Scrapy + Playwright integration in 2026
Scrapy + Playwright integration is the standard answer when Scrapy’s speed and pipeline ergonomics meet pages that need a real browser to render. Scrapy alone runs at thousands of pages per second through asynchronous Twisted callbacks but cannot execute JavaScript. Playwright can drive a real browser through any page but is a single-page-at-a-time tool that does not give you Scrapy’s middleware, item pipelines, or deduplication. The scrapy-playwright plugin bridges them: Scrapy still handles the orchestration, scheduling, and pipelines, but pages route through Playwright when needed.
This guide covers scrapy-playwright 0.0.40+ on Scrapy 2.11+ in 2026, the setup steps, the page coroutines pattern, proxy and stealth integration, and production patterns that scale. Code is Python 3.12 throughout. By the end you will have a Scrapy project that can mix HTML-only requests (fast) and Playwright-rendered requests (slow but JS-capable) in one spider, with shared middleware and pipelines.
Why this combination wins
Scrapy alone is unbeatable for HTML-only scraping at scale. Its async model, request prioritization, deduplication, and pipeline architecture are mature. The weakness is that any JavaScript-rendered page returns empty HTML.
Playwright alone handles JS perfectly but has no concept of crawl orchestration. You write your own request queue, deduplication, retry logic, and item processing.
scrapy-playwright lets each page in a Scrapy spider opt into Playwright via a metadata flag. Pages without the flag stay as fast HTML requests. Pages with the flag route through a Playwright pool, render fully, and return rendered HTML to your callback as if Scrapy fetched it directly.
For Scrapy’s official docs, see Scrapy 2.11+ documentation. For Playwright’s, see Playwright Python documentation.
Installation
pip install scrapy scrapy-playwright playwright
playwright install chromium
Verify versions:
scrapy version # 2.11.0 or later
python -c "import scrapy_playwright; print(scrapy_playwright.__version__)"
# 0.0.40 or later
Project setup
Create a Scrapy project:
scrapy startproject dynamic_scraper
cd dynamic_scraper
Edit dynamic_scraper/settings.py to enable scrapy-playwright:
# settings.py
DOWNLOAD_HANDLERS = {
"http": "scrapy_playwright.handler.ScrapyPlaywrightDownloadHandler",
"https": "scrapy_playwright.handler.ScrapyPlaywrightDownloadHandler",
}
TWISTED_REACTOR = "twisted.internet.asyncioreactor.AsyncioSelectorReactor"

▶ **DATASET ENTRIES**:
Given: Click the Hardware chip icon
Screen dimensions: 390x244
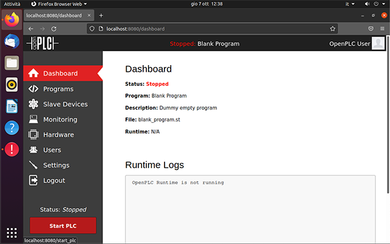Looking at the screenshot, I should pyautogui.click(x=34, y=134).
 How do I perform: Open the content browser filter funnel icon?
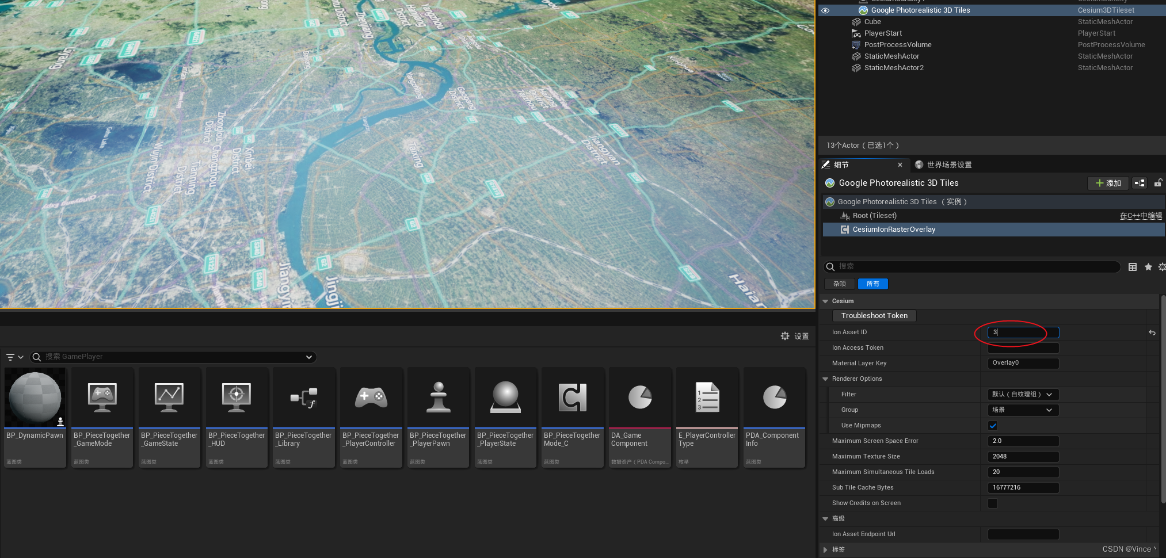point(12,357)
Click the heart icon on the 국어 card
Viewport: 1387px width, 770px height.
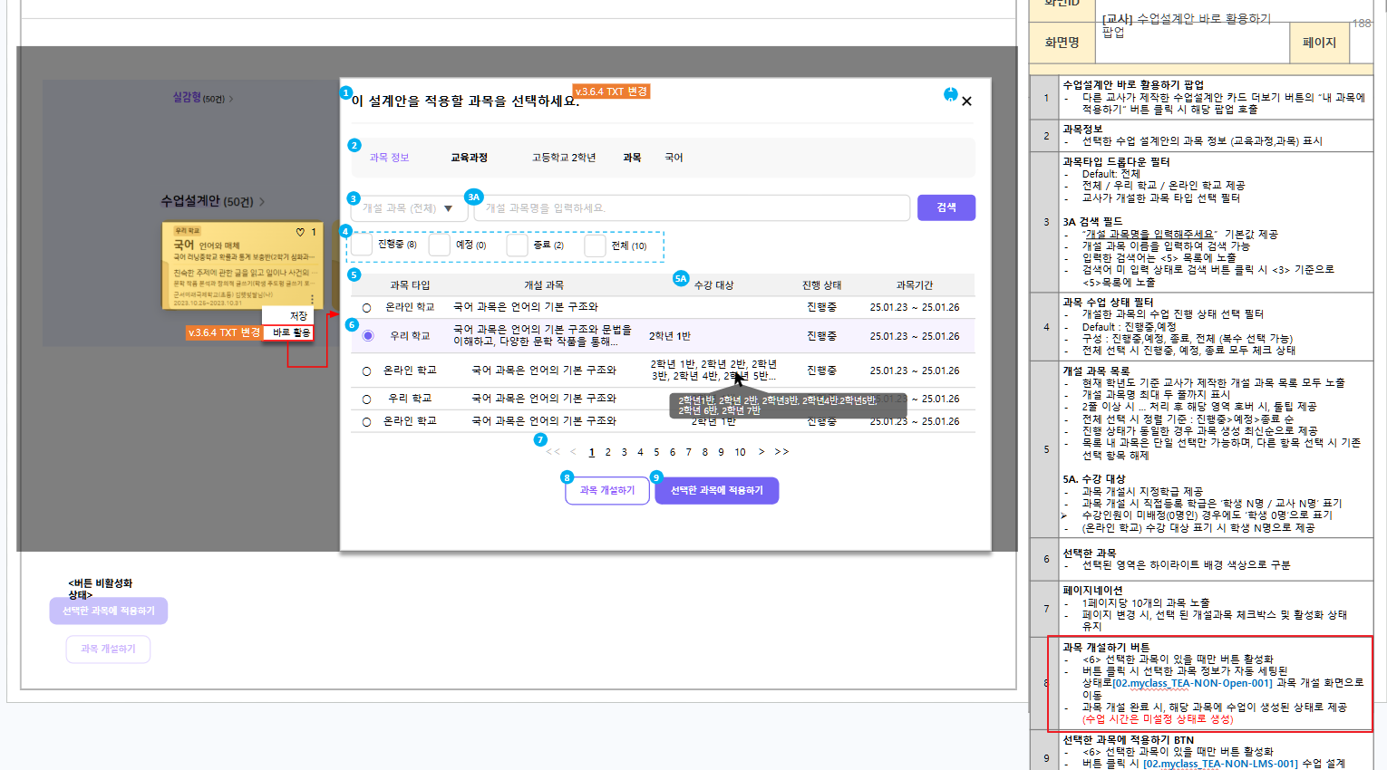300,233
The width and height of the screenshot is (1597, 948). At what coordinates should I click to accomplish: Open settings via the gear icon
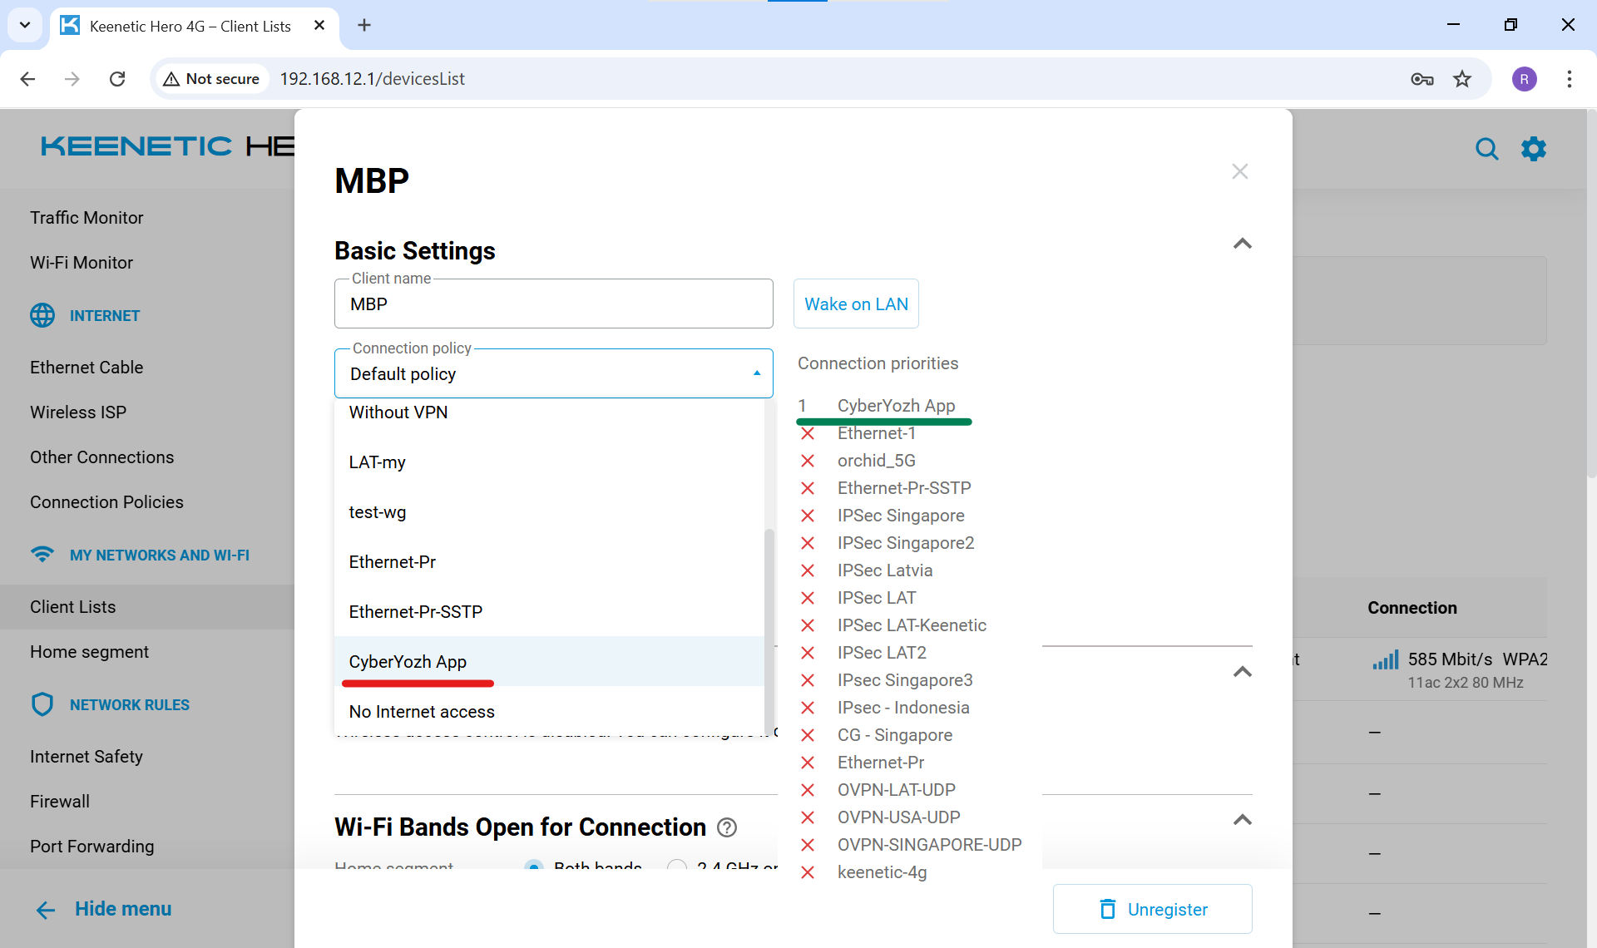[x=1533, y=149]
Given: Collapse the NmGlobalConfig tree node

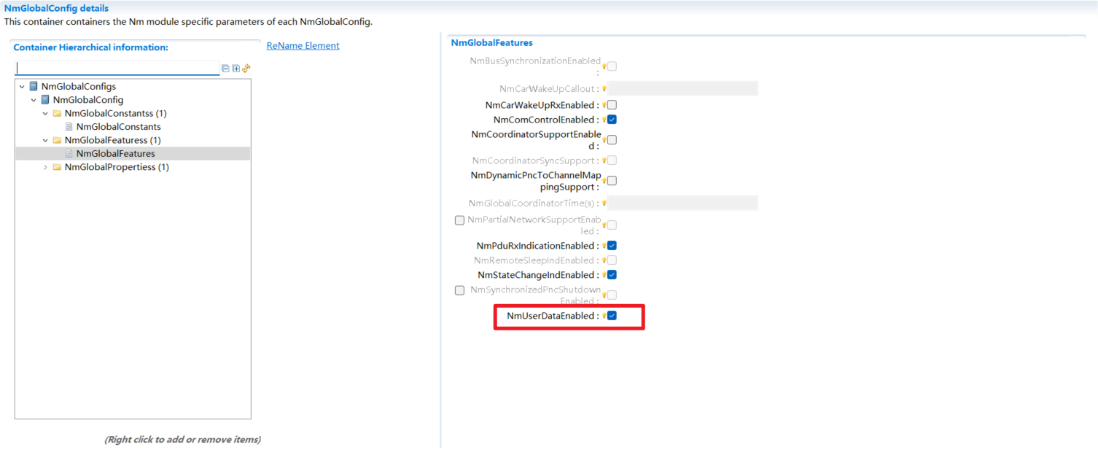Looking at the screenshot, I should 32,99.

--

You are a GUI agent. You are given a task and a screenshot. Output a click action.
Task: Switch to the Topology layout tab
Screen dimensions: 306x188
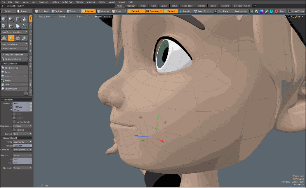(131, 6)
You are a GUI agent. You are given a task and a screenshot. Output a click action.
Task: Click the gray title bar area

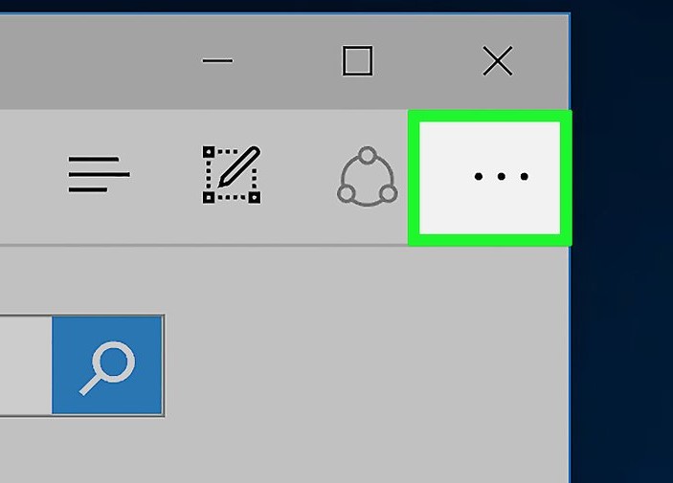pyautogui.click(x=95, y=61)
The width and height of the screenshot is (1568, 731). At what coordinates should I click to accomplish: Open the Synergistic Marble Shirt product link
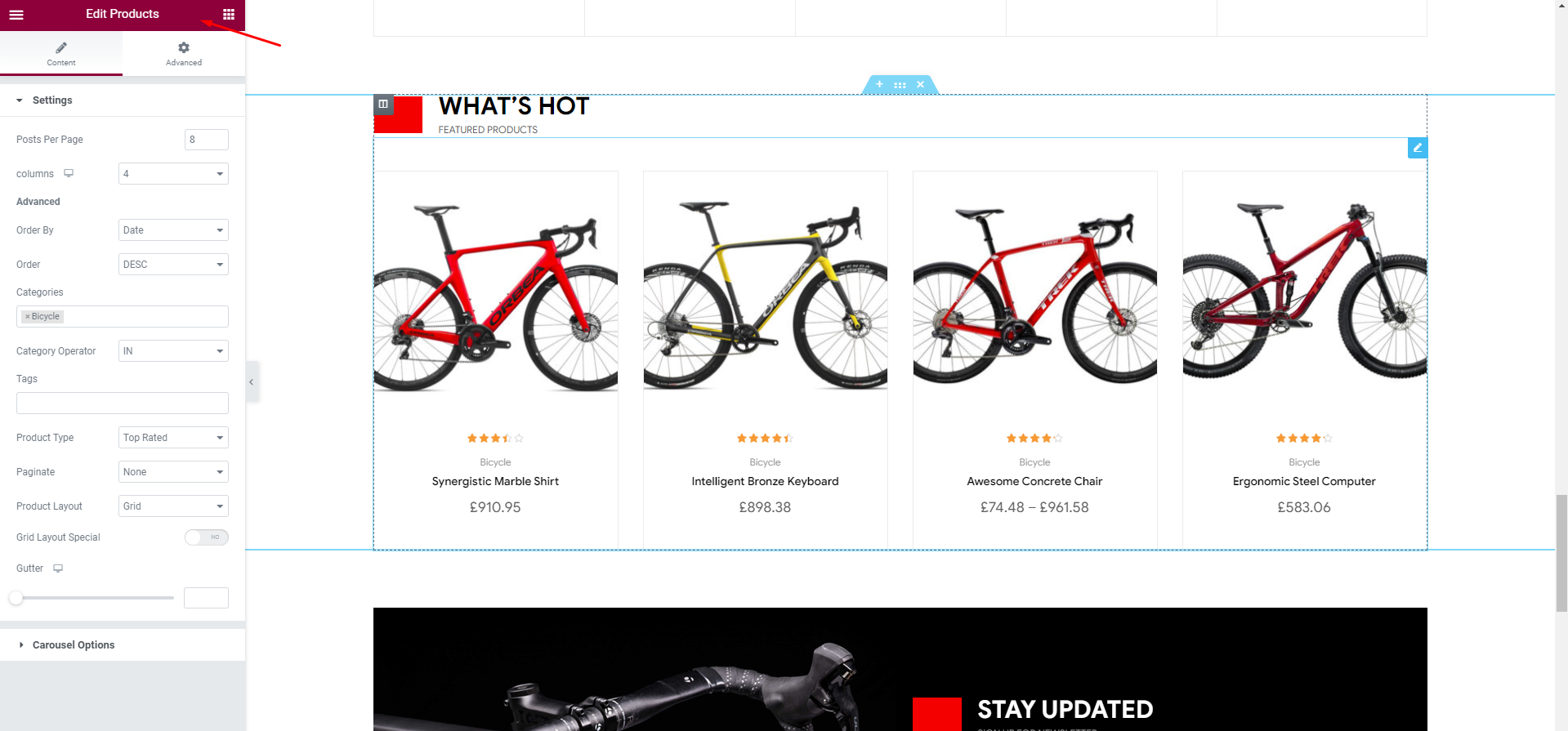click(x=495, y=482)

* * *

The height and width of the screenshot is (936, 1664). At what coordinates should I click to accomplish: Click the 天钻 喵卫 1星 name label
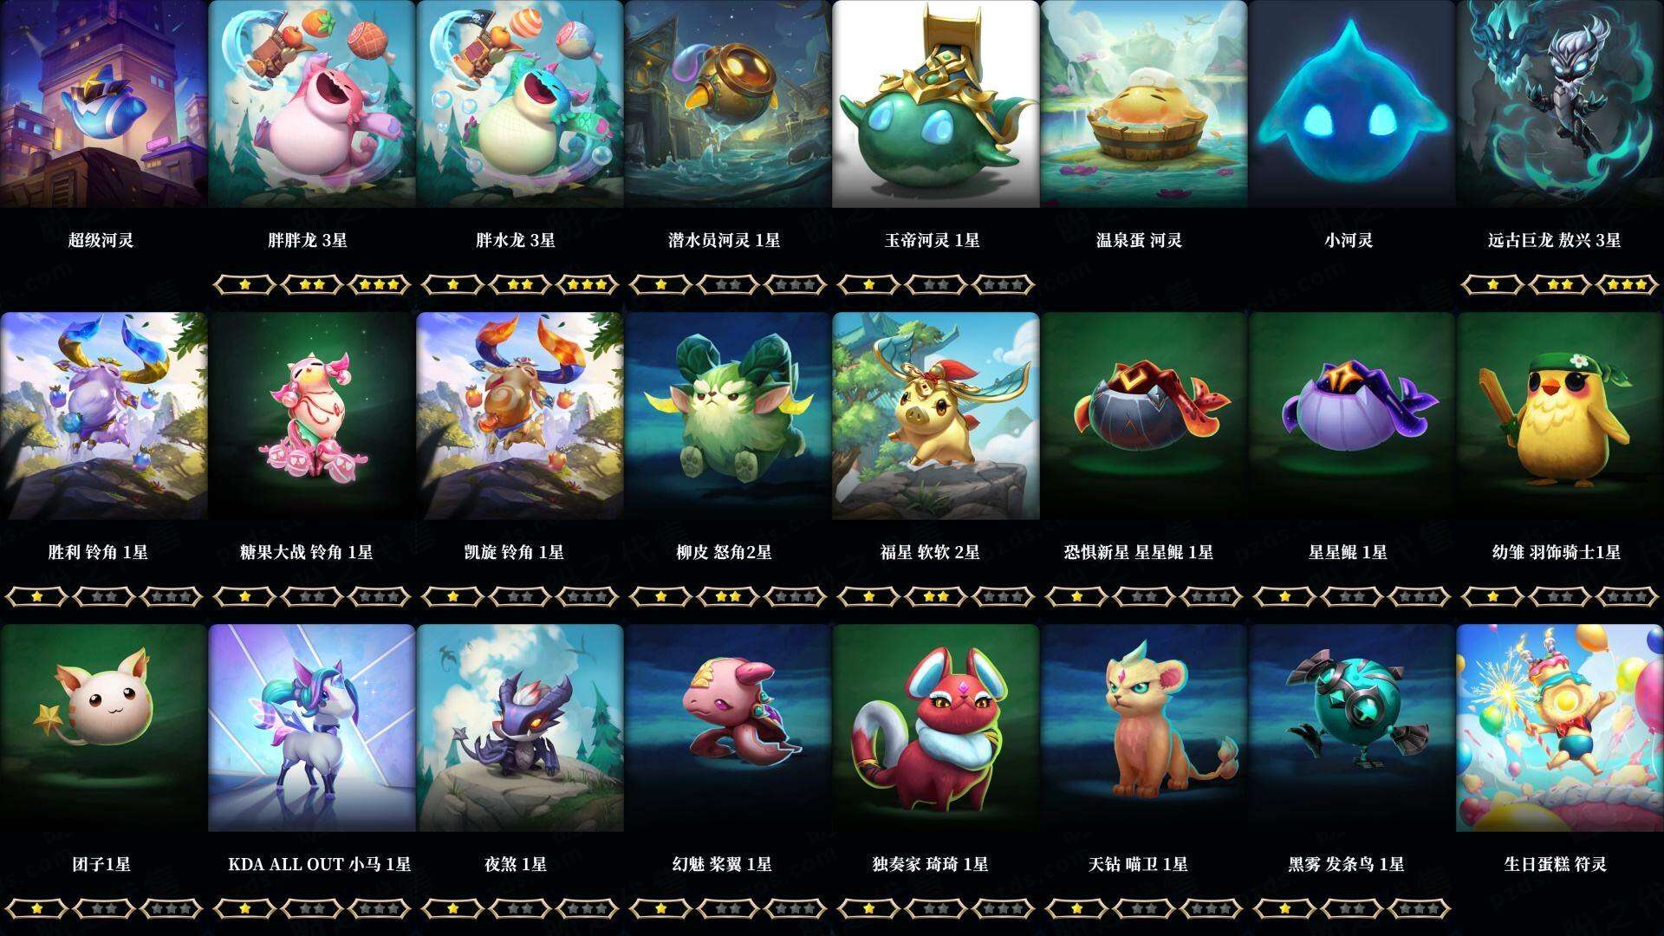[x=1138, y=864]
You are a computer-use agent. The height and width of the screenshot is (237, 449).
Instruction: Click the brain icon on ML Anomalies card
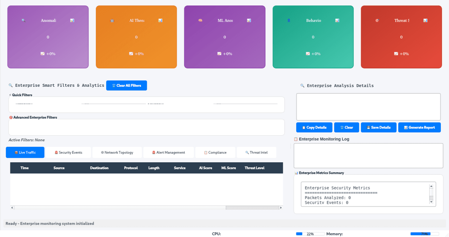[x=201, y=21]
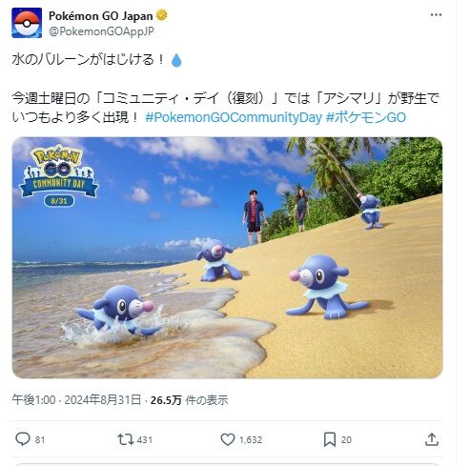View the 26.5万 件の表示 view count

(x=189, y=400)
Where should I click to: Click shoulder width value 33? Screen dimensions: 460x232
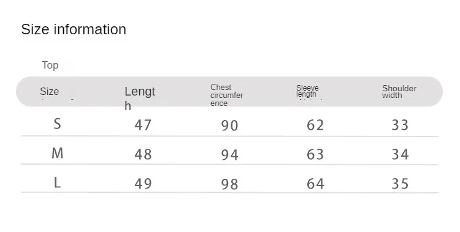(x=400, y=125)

▶ **PROMPT**: For each statement, say yes or no depending on whether the Scrapy and Playwright guide agrees, and quote the words from the guide that settle it. (a) Scrapy on its own can run JavaScript. (b) In a spider using scrapy-playwright, pages without the flag remain fast HTML requests. (c) The guide's code uses Python 3.12 throughout.

▶ **TASK RESPONSE**:
(a) No: "Scrapy alone runs at thousands of pages per second through asynchronous Twisted callbacks but cannot execute JavaScript."
(b) Yes: "Pages without the flag stay as fast HTML requests."
(c) Yes: "Code is Python 3.12 throughout."